I asked my Old Order Mennonite friend, when we were talking about cheesemaking, “What do you do with the whey?”
She looked surprised and said, “I toss it down the drain. Oh, I’ve heard of people who fed it to the animals, but no one I know does that anymore. After you make butter and then cheese, is it anything more than sour water?”
And yet, I can easily see why someone would think it not much more than acidic water. By the time a firm cheese is made, and then ricotta, the whey has very little of anything left in it. However, I have discovered that a few things can be done with the whey which does, in fact, contain nutrition and health benefits.
- Definitely make ricotta after making your hard cheese. That decreases the volume of the whey a lot, and gives you some spreadable cheese.
- Or serac, which is a pressed ricotta.
- Make bread. Just use the whey the same way that you would use water or milk. It works well as the liquid in sourdough starter.
- You could pickle – or more accurately – ferment boiled eggs in whey.
- Almost any baking recipe calling for buttermilk, and many calling for sour milk, can use whey – I use it in pancakes, cornbread, biscuits, muffins, and dumplings.
- Soak grains like oatmeal before cooking.
- It is fabulous for dogs, giving them shiny coats.
- Add spices and cook rice or barley.
- Add a little honey and slowly, slowly simmer it down to make a brown cheese called gejtost. Like many soft cheeses, this can range from creamy (use like a dessert sauce) to soft but sliceable. In Norway, it’s common for breakfast. (It’s an acquired taste, though.)
- Make like Cleopatra and pour a few cups of it in the bathtub for a less expensive milk bath. It is slightly anti-microbial and is supposed to help with acne.
- Marinade meats – whey is acidic and will tenderize and flavour red meat!
- Soak chicken breasts in whey, bread and then fry.
- Mix with fruit juice and carbonated water for a healthy drink.

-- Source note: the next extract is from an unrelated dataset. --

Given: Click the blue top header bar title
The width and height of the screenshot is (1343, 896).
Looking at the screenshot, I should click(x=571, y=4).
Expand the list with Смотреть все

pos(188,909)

- If you have miso, use whey as the base for a miso soup.
- Use as part of the liquid in making gravy or a cream soup or white sauce.
- If you can find a recipe, make blaand – a Scottish fermented whey drink. (And if you can find the recipe, send it to me!)
- Make biscuits (although I wouldn’t add the powdered milk)
- Make fermented orange juice, rather like Orangina (which I love – must make this).
- I haven’t tried this (but then, I haven’t made blaand, either), but it seems that you can use whey instead of vinegar/lemon juice in homemade mayo.
- After shampooing, massage hair and scalp with whey and then rinse with cool water.
- Caramelize it. Seriously.
- Make whey pickles – although I admit to having absolutely awful luck with these.
- Greek delis keep feta cheese fresh by submerging it in whey (with salt, I wonder?)
- Mix half and half with iced tea for an unusual summertime drink.
- If you have pigs, whey is wonderful for fattening them up.
- Chickens like whey, too, as an occasional treat instead of water. Chickens can not process lactose, so should not have too much, but the protein is very good for them.
I have read that whey will keep in the fridge for six months, but my experience is that it won’t. Unlike whole raw milk, whey will actually go moldy!